One of my favorite, if slightly cartoonish illustrations of this, is the 1951 film, The Man in the White Suit, the plot of which IMDB summarizes in a single sentence, 'An altruistic chemist invents a fabric that resists wear and stain as boon to humanity but both capital and labor realize it must be suppressed for economic reasons.' In short, the small factory town, which depends on the fabric mill for its livelihood, attempts to lynch a scientist for creating an indestructible suit -- a suit that would never require replacement -- thus negating the economic activity of the town and decimating the livelihoods of the citizens. Again, an extreme, cartoony example of what is a very real dynamic of often opposing forces.

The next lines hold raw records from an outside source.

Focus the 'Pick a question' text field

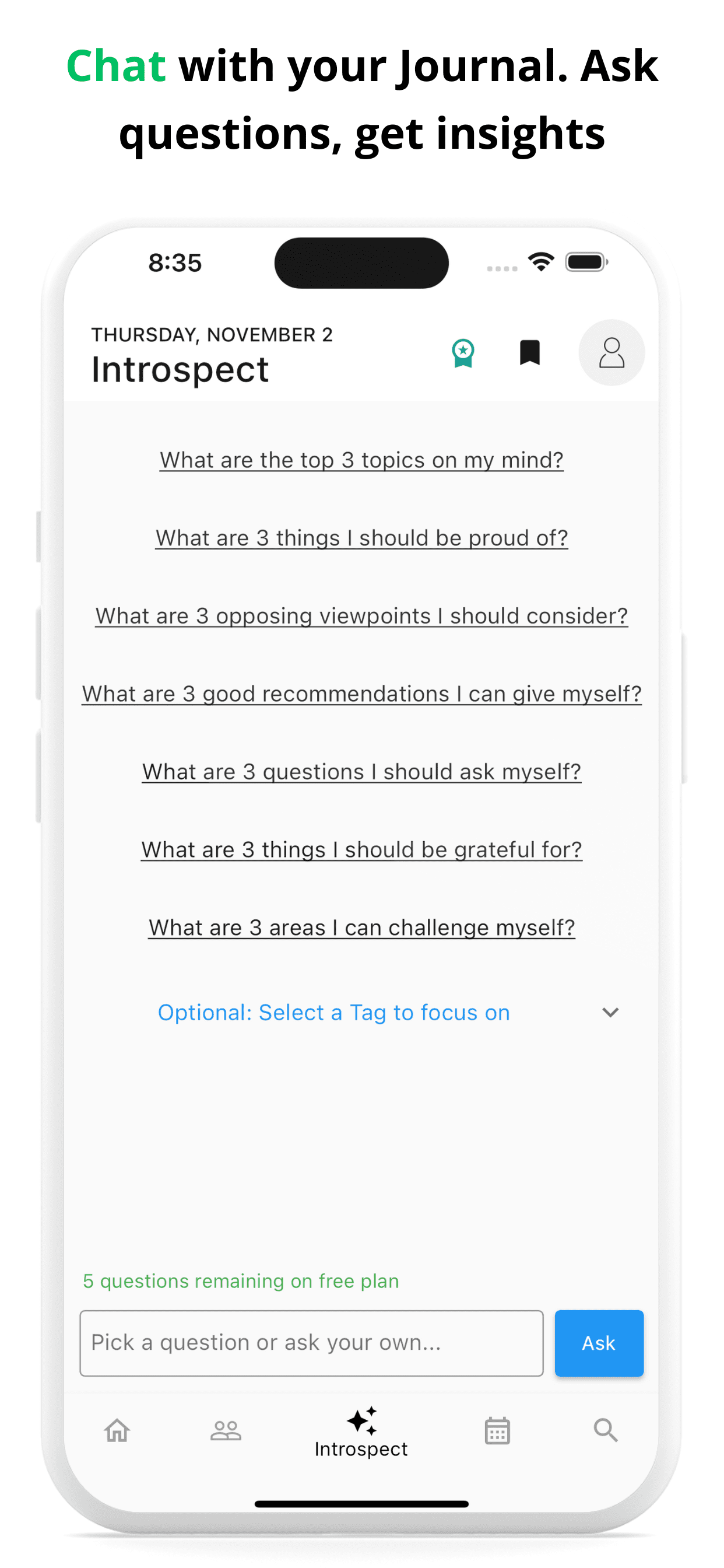coord(311,1343)
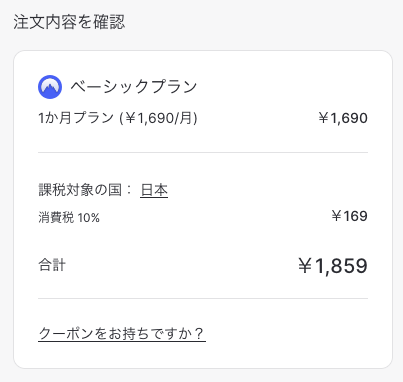Click the 課税対象の国 label
Image resolution: width=403 pixels, height=382 pixels.
tap(80, 190)
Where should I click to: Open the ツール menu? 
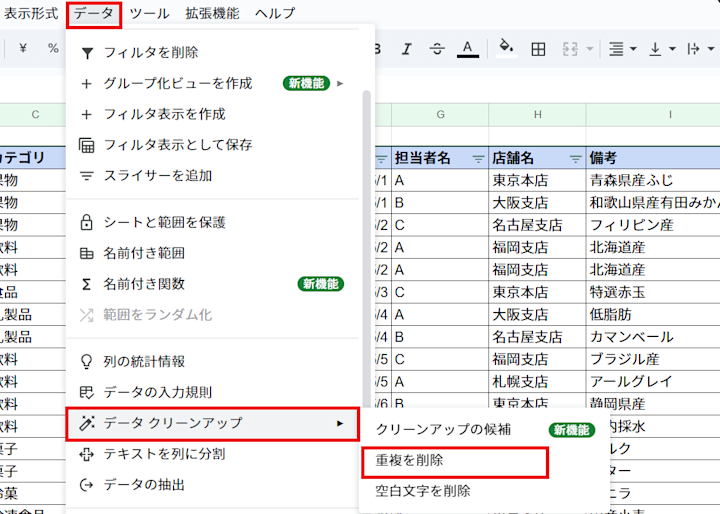(x=149, y=14)
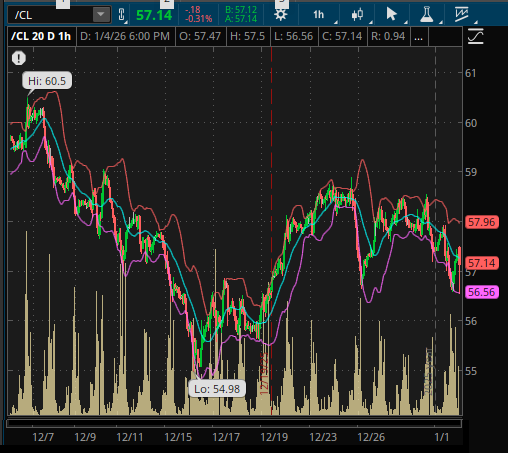Open the 1h timeframe dropdown
508x453 pixels.
point(319,15)
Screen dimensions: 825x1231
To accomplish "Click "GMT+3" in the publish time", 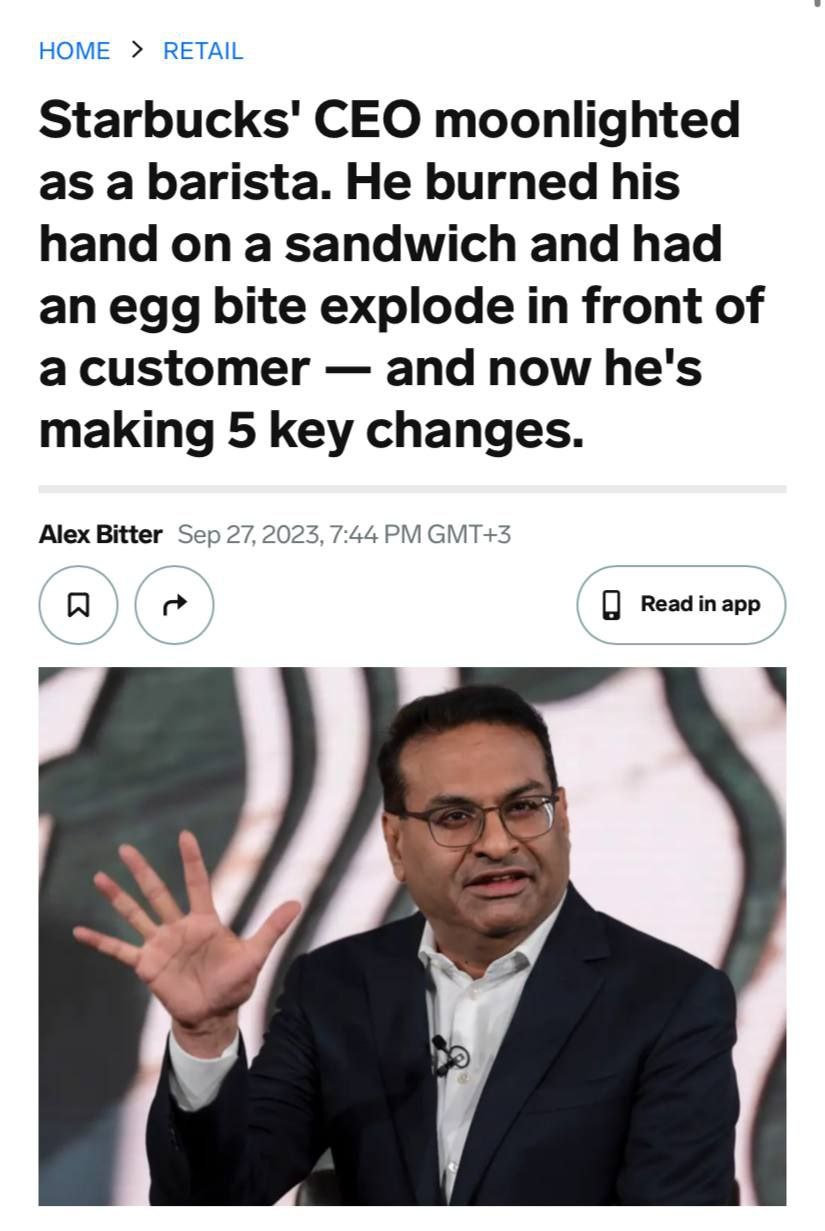I will click(469, 534).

Innovation costs money. Innovation carries risks. Certain innovations can reduce consumption. These are all quite contrary to the directives of business owners. Growth is a reliable path to making money. That's what a true capitalist wants.
This leads to something I've been wanting to post for a couple of weeks. A few years ago, a friend forwarded me a link to the infamous 'Microsoft Designs the iPod Package' video (which predated the release of the Zune by a year or so). The not-unbelievable result of the satire was to turn Apple's iconic packaging into:
Well, just recently I read that this video was actually produced in-house by Microsoft people. It was intended to spur innovation in the internal operation of the firm, not by lamenting or satirizing the pathetic nature of their packaging (which is what viewers like me assumed when we first saw the video, several years back), but instead, as Erik Peterson writes, to illustrate:
"None of the decisions shown in that video were made through incompetence or bad intentions. Microsoft hires the most talented, driven, highest-paid people in the world. It’s just that, as more and more people give their well-meant input, the combined effect is a boring, overloaded, unremarkable result."
So, in order to foster innovation at one of the world's largest and most valuable corporations, they produced this video.
And, one year later, when Microsoft produced the Zune, their package was the slickest, cleanest and coolest that the company had ever produced (even in comparison to the XBox).
Perhaps not an innovation along the lines of the printing press, but still a great example of how it is possible to innovate within large firms -- but the sparsity of examples indicates the degree of difficulty associated with fostering innovation, illustrating that growth and innovation are two separate forces. They are correlated forces, but they only sometimes act in concert, and sometimes they operate in direct opposition to one-another.